La peor manera de hacerlo es entender que la reducción de la jornada laboral es un modo de generar empleo por la vía del reparto del mismo, y que debería establecerse de manera obligatoria por ley. Ni el empleo es una cantidad fija que se puede repartir, ni todas las empresas están preparadas para dar ese salto, ni todos los sectores podrían encajar esa reducción de jornada, y, desde luego, no se crearía empleo nuevo, sino que probablemente se destruiría.

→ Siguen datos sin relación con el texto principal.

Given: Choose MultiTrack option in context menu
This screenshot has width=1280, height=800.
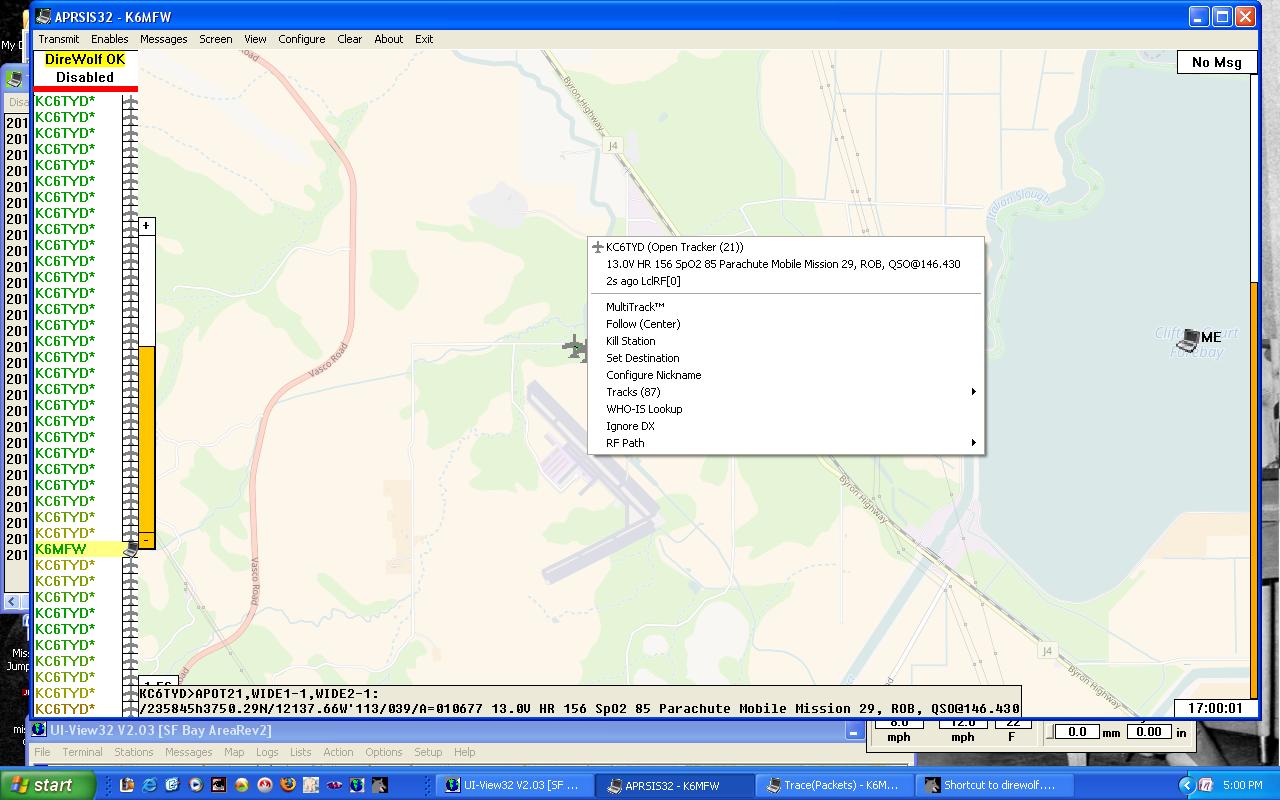Looking at the screenshot, I should pyautogui.click(x=635, y=307).
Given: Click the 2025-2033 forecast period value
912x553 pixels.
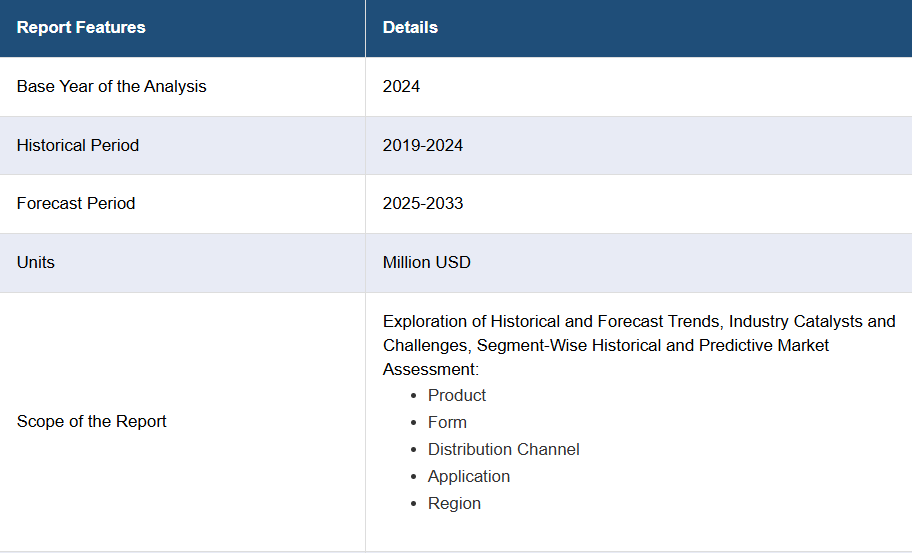Looking at the screenshot, I should coord(423,204).
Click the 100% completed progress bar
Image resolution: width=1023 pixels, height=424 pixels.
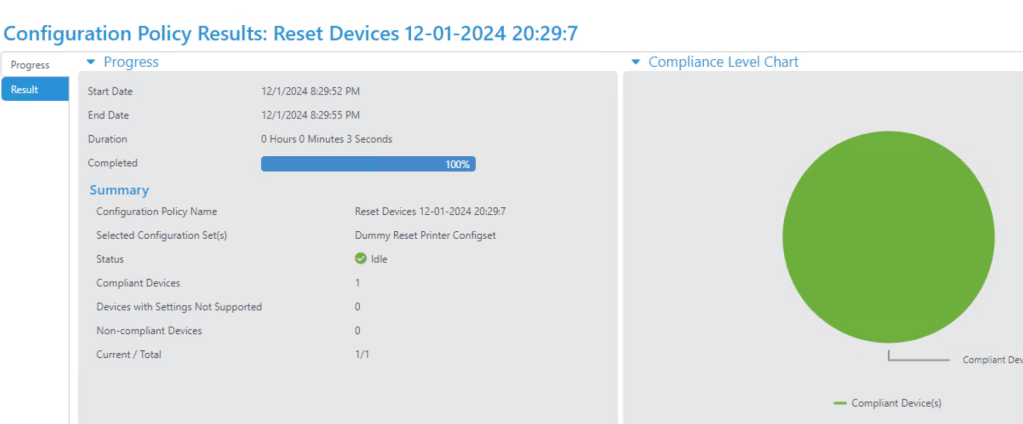pos(368,164)
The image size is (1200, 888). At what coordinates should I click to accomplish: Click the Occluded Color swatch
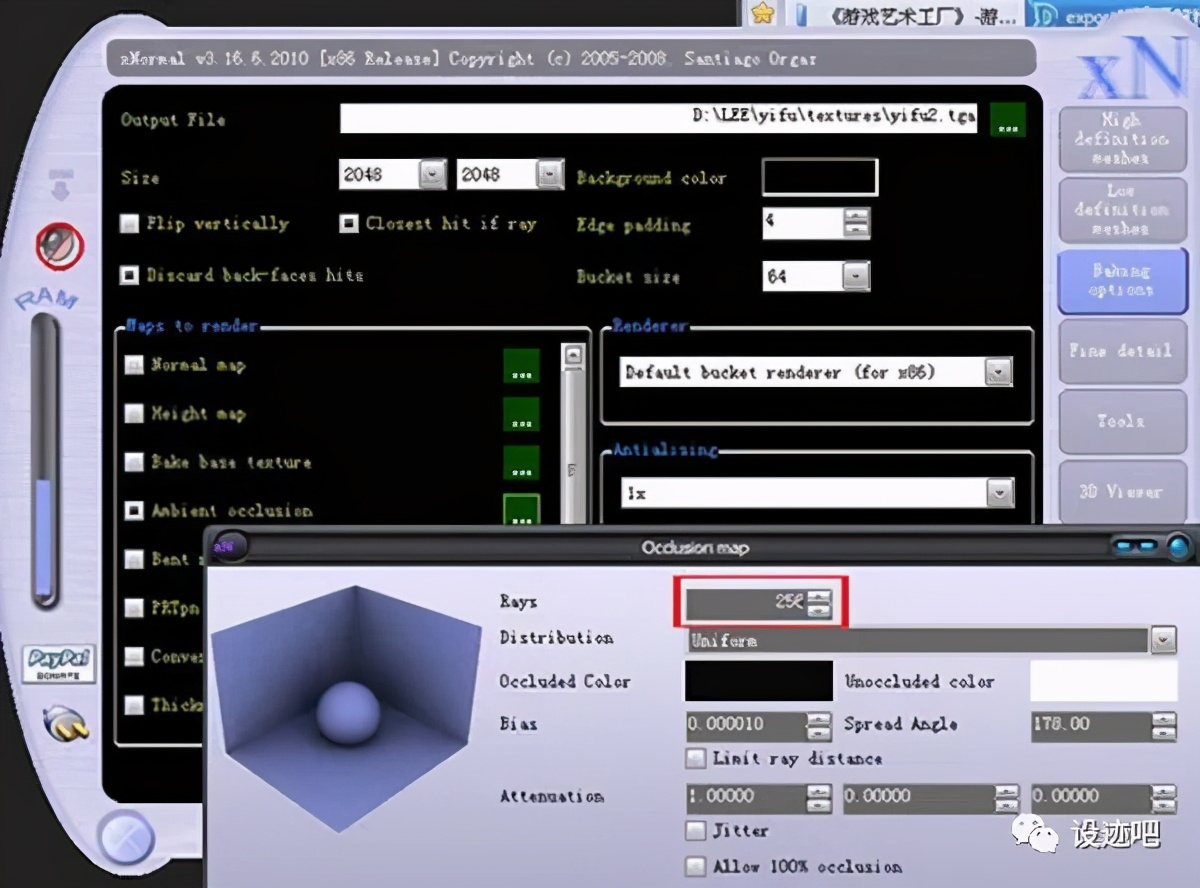757,682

En definitiva, la iniciativa de la semana laboral de cuatro días debería ser explorada, investigada, y evaluada, generando experiencias positivas y dejando a las empresas que avancen en su implementación en función de sus propias realidades productivas, antes de imponerla por ley sin haber evaluado sus verdaderos resultados. Tristemente, todo paree indicar que la idea, que ha sido agitada durante unas semanas en los medios de comunicación, va a quedar aparcada para desviar la atención hacia nuevas propuestas. Bien al contrario, se debería tomar en serio la iniciativa y poner en marcha los marcos necesarios para ir experimentando y aprendiendo cómo la medida puede contribuir a mejorar la productividad de nuestras empresas, sin imposiciones prematuras, pero con interés en cómo se desarrollan los pilotos, y cómo se puede extender al conjunto de la economía en los próximos años.